» RECORDS SHOWN
########################################

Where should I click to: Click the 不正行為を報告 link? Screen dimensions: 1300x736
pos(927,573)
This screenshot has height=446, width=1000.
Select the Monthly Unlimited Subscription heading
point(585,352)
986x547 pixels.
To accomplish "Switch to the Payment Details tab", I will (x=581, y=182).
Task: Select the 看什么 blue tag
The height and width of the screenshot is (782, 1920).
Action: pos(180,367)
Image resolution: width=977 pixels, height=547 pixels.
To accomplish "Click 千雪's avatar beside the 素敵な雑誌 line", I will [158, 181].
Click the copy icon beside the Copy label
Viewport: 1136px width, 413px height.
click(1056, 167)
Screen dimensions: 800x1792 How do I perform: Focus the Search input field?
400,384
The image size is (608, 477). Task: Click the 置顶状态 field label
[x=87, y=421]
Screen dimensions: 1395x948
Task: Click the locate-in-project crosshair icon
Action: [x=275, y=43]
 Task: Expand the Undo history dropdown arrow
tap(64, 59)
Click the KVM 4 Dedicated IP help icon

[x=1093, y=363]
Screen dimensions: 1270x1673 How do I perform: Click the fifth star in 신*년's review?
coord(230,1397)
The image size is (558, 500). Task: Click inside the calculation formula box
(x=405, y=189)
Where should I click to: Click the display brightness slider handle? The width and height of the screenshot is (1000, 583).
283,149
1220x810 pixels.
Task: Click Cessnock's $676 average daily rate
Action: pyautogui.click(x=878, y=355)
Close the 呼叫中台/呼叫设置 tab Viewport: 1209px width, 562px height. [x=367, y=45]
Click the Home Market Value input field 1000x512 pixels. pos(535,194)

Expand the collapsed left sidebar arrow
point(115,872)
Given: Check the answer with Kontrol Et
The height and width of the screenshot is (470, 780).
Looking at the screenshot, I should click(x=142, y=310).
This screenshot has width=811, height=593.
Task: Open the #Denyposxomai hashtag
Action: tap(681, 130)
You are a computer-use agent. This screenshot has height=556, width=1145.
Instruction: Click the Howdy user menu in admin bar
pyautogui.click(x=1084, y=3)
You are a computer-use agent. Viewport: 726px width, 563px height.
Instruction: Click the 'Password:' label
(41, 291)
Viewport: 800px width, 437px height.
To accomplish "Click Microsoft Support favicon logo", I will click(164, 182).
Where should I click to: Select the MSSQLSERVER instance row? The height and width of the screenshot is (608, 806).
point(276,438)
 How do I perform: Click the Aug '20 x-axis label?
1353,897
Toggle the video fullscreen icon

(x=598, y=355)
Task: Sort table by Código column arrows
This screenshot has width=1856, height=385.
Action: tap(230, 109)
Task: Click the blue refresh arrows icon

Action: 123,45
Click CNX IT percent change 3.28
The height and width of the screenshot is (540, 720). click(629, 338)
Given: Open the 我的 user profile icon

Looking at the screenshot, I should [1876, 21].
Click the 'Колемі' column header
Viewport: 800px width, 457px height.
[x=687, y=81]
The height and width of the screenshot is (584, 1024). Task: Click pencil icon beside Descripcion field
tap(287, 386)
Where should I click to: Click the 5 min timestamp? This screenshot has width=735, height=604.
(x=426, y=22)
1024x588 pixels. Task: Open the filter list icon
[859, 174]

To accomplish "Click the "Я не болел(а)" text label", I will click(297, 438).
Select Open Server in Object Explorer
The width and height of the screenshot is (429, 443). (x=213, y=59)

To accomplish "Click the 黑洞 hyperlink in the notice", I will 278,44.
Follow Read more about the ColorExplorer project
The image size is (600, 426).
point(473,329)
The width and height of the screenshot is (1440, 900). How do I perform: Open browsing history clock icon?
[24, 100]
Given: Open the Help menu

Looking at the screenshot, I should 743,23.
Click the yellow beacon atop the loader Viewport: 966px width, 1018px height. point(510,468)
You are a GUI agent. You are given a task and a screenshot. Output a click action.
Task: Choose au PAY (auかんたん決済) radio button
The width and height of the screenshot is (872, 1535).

########################################

» EXERCISE
Each line above that contains the word "agent" should be returned.

» ANSWER SECTION
You are a computer-use agent. This screenshot has height=556, width=1145.
You are a computer-use agent. Viewport: 726px width, 563px height.
You are a GUI agent. You are given a task and a screenshot. Output a click action.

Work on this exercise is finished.